Cain was no atheist. He believed in God. The trouble with Cain was that he had his own ideas and attitude about God and how He should be approached.  One could say Cain had his own religion. In fact, Cain invented “religion.”

 God had made things clear to Adam and Eve. He was to be approached on His terms or not at all. When Adam and Eve appeared before Him in the fig leaves formed of their own righteousness—their own efforts to cover their nakedness and guilt—God made it clear that all such efforts were in vain. Sin was so radical an offense against God that it could only be atoned for by blood.

 So God took a living creature, shed its blood, took the skin of the innocent animal—Adam and Eve’s substitute in the place of death—and with that skin, He clothed them. This was a finger-pointing to Calvary. This was the way God was to be approached: the one and only way. (Genesis 3)

 I believe Cain knew the right way to approach God, for Cain was a religious man. But he had no use for a plan of salvation that proclaimed his religion to be false, contrary to God’s Word, and sinful to the core.

 Let's consider some things that Cain substituted. 

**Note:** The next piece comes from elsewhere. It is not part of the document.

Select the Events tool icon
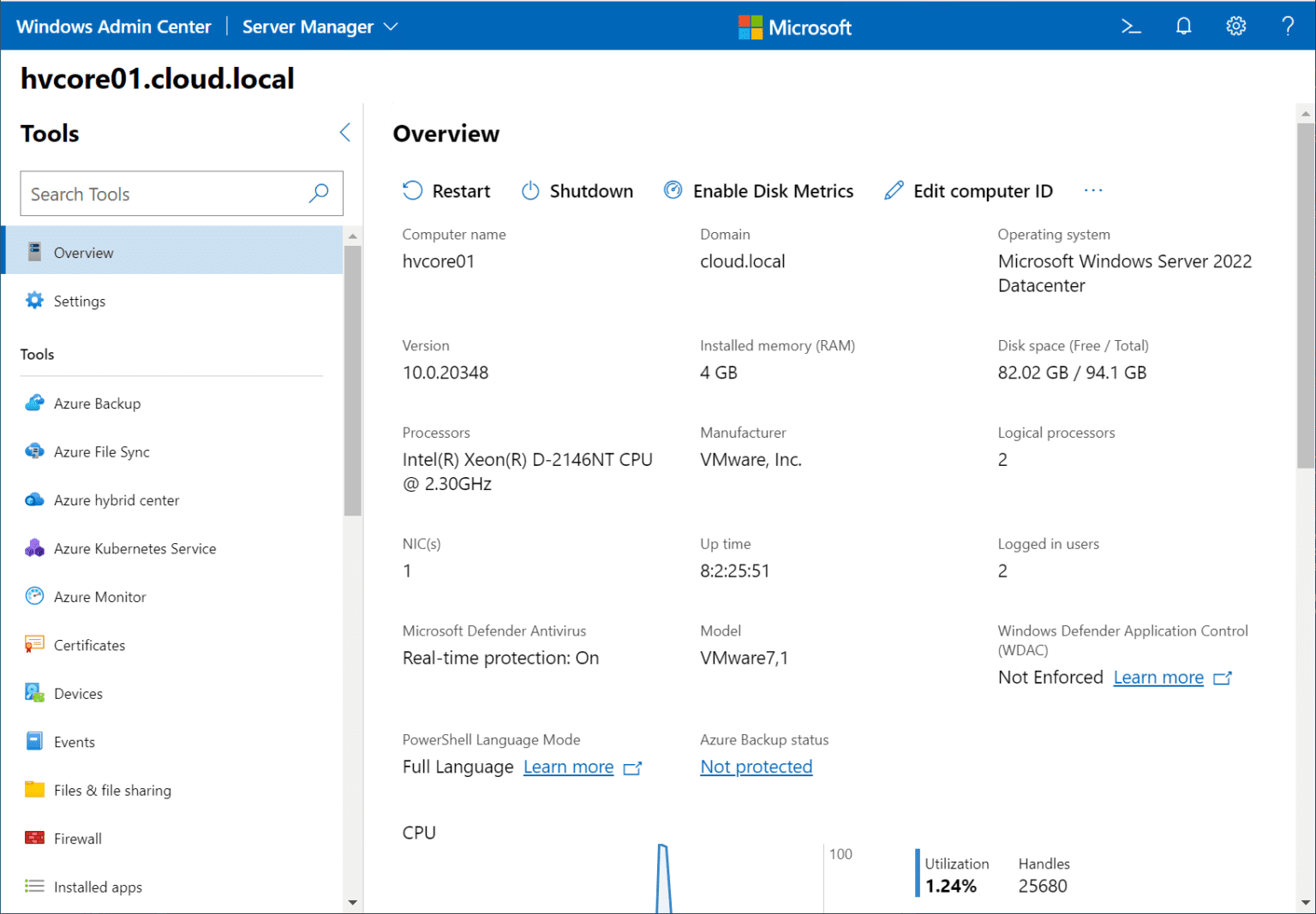Viewport: 1316px width, 914px height. pos(34,741)
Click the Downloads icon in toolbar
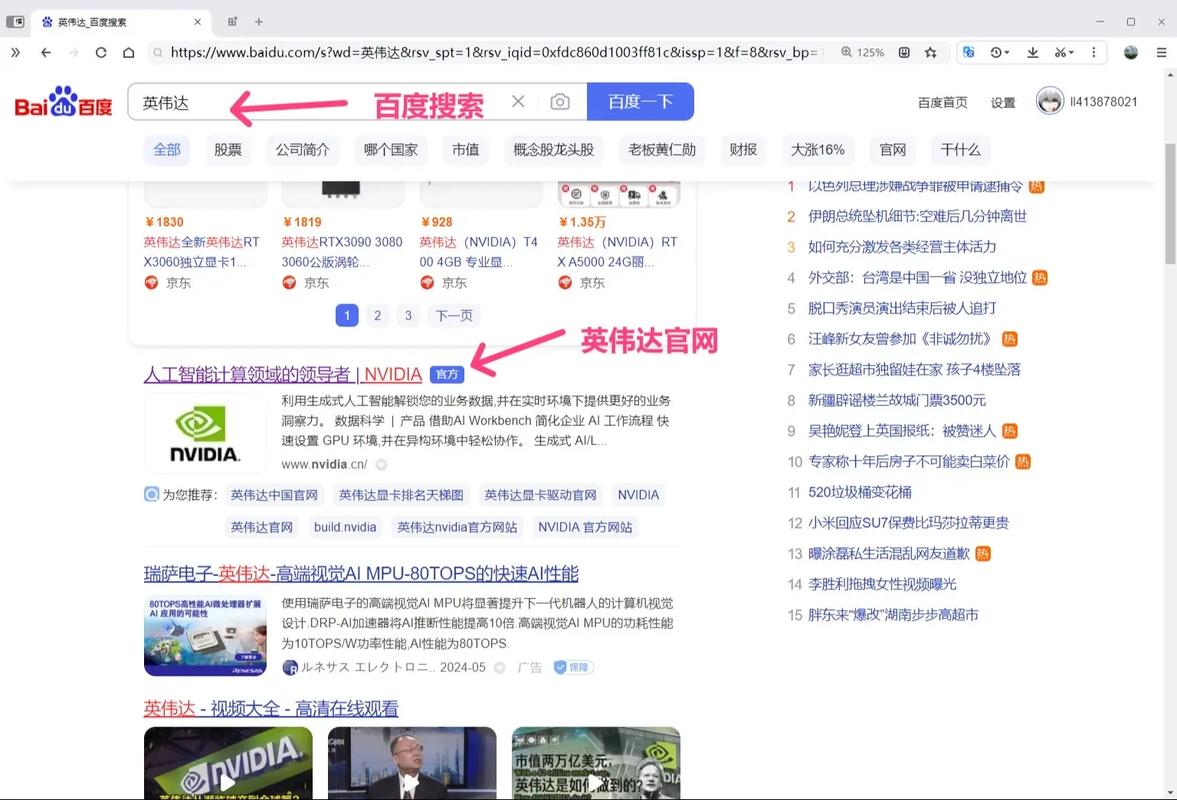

 He Substituted Reason for Revelation

Human reasoning powers are very remarkable indeed. Man’s ability to think, to solve problems, and to achieve intellectual heights is evidence that man was made in the image and likeness of God. Since the Fall, man’s reasoning powers are often flawed. This is especially true in the matter of religion. We see it demonstrated every day in our society and in our own lives. We come to wrong conclusions, and we make wrong decisions. Human reasoning, great as it is, can lead people of equal intelligence to opposite conclusions.

 Let me illustrate this. Two doctors examine a puzzling case. They study the same symptoms, read the same case histories, and resort to the same medical texts, but they come up with opposite remedies. One doctor says, “Clearly a case of appendicitis.” Another doctor says, “No! It is ulcerative colitis.” So, the poor patient simply has to be patient while the learned doctors practice on him.

 Human reasoning, while capable of remarkable brilliance, is equally capable of remarkable blunders. And, when it comes to man’s knowledge of God, human reasoning simply has to give way to divine revelation.

 God had made it clear to Adam and Eve just how and on what grounds He, in all His awesome holiness, could be approached. They must come His way or not at all. Cain substituted reason for revelation. He had his own ideas about how God might be approached. His self-invented religion is called by God “the way of Cain.” It embodies the essence of all human religion.